Education for FlourishingIn their book, Education for Human Flourishing: A Christian Perspective, Spears and Loomis express concerns about the current educational emphasis on the pursuit of knowledge/technical prowess versus the pursuit of truth/virtue in the classroom setting. Are we educating for excellence and flourishing, or primarily to have students possess certain skills and pass high-stakes tests?

As Christian educators we might well agree that our work should transcend state/national standards. We are educating with an eye toward the student’s work/vocation and an understanding that our work is our acceptable sacrifice to God, not simply directed toward success and employment. Historically then, how have we ended up with our current state of education today? The authors believe that the concerns can be summed up in two words – a lack of wisdom and theology:

“Wisdom pursues how knowledge, within a discipline, is coherent, and recognizes how the seemingly discrete pieces of knowledge within a discipline fit together as a unified whole…the study of theology is a unique pursuit of wisdom because it is a study of God – the one who created and makes coherent all the universe.” Quoting Aquinas: “…we should pursue theology because we love God and want to better understand what he has revealed about himself.”

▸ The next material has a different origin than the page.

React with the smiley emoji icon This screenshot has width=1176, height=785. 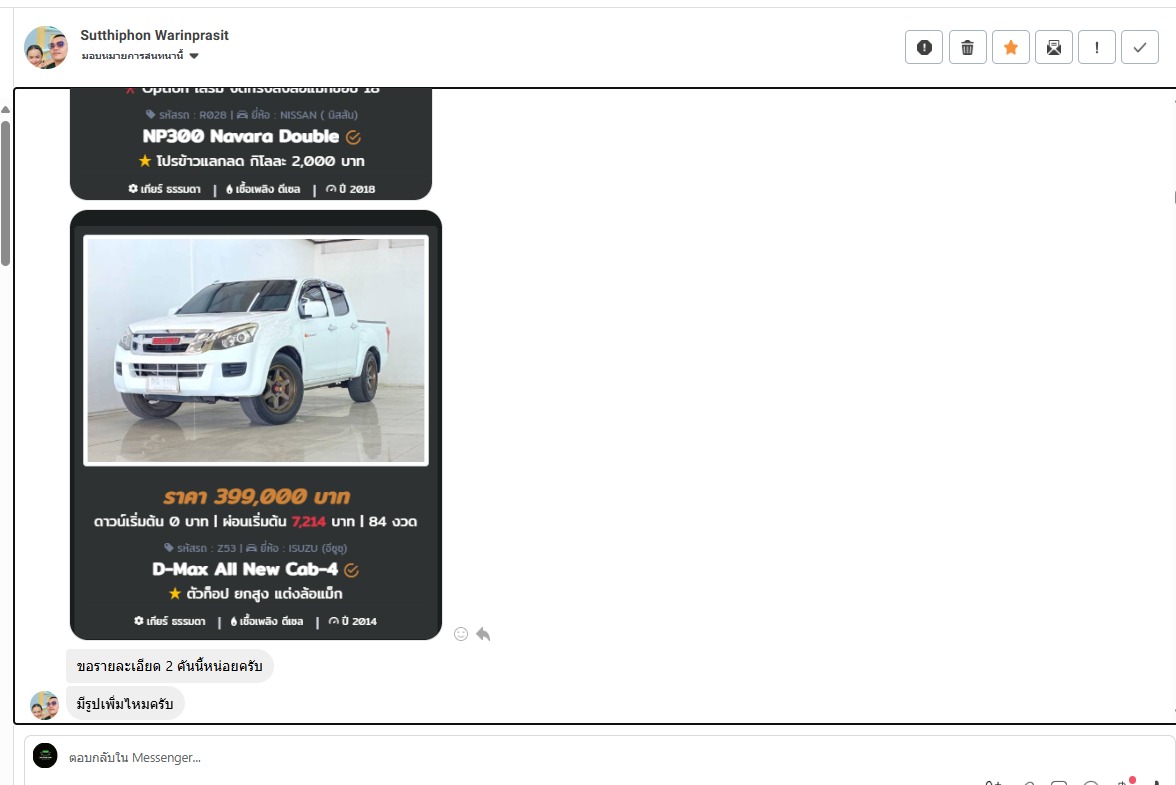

Spears and Loomis point out that the loss of theology as pre-eminent in the Enlightenment Era led to the loss of the connectedness in the disciplines.  This factor in turn led to empirical science being seen as superior to Christian revelation. (Earlier in the book the authors point out that both rationality and revelation are needed in Christian education.) They are concerned that in American education we are increasingly being drawn into a homogenous, technical, information narrowing educational process as contrasted with Jesus’ emphasis on the personal and connected model of teaching people. Given the current information economy, they believe that “schools no longer have the capacity to act as a trustworthy guide in the development of moral dispositions and actions.” If we seek to maximize human flourishing in a holistic manner, there must be space in the educational process for “creativity, complexity, diversity, richness, and multicultural understandings” that lead to human growth and flourishing. Spears and Loomis suggest that much of this responsibility for a high quality information economy falls to the leader of the school.

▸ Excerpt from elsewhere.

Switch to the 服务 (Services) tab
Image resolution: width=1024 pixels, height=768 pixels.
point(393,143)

The authors are particularly critical of their own (departments of education at Christian colleges) in terms of effective leadership, good theoretical work and effective problem solving: “In fact, there have been no significant ideas originating from Christian schools of education for at least several decades…Christian schools of education appear resolved to operate within existing theoretical structures developed by the technical model of the secular academy.” In an earlier chapter, Spears and Loomis suggest that few Christian scholars are cognizant of the present direction of education and may have even lost the capacity to comment on it. At the current time, the authors point to Nicholas Wolterstorff as the only exception to a complete absence of Christians working in the theoretical field of Christian education.

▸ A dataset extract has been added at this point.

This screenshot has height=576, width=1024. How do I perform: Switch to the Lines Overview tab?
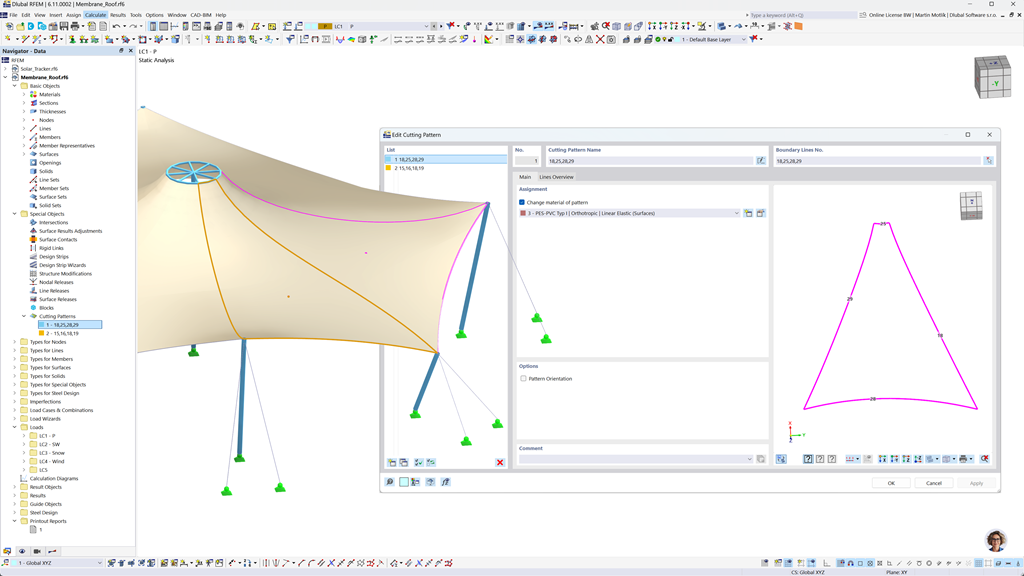556,176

The authors point out that the responsibility doesn’t simply rest there though – it must be shared by practicing educators. These educators need to approach their work “intelligently, integratively, and transforming present informational constraints,” and be “unified in Christ’s passion for human beings and their full and complex development.”

The book provides a helpful section relative to three options for Christian teachers teaching in public schools as articulated by J.E. Schwartz:

  1. Agent for enculturation – teacher views reality as split into sacred/secular, church and state with a high wall of separation, being passively obedient to school authorities, and valuing social stability,
  2. Christian advocate/evangelist – sacred is higher than secular, no split of knowledge and reality, teacher answers to a higher authority, and using school to further knowledge of God and spread a Christian pubic morality,
  3. Golden Rule Truth Seeker – life is integrated with no split of sacred/secular, no direct proselytizing, go where truth leads, honors truth, justice, intellectual honesty, and the quest for truth is ultimately a quest to know God.

The authors believe that the Golden Rule Truth Seeker is the best option for Christians working in public schools – it provides a position to maximize information and overcome the technical framework limitations of public education.

This book is a very helpful critique of the inadequacies of public education today and how Christian education is able to answer the deepest human needs with a holistic education. It rightly challenges those in Christian leadership positions, whether colleges or K-12, administrators or teachers, to understand more clearly the history and implications of the present course of American education. I wish the authors had gone further to present more concrete ways that Christian educators in both K-12 and college could partner together to reach the lofty goal of education for human flourishing. This partnering could include helping Christian educators to better understand how to construct and teach integrated units that get to wisdom and theology with students. The partnership could also articulate how Christians could become “golden rule truth seekers” in their settings. This is where the hard work remains and we desperately need our Christian colleges to begin this process with teachers in training.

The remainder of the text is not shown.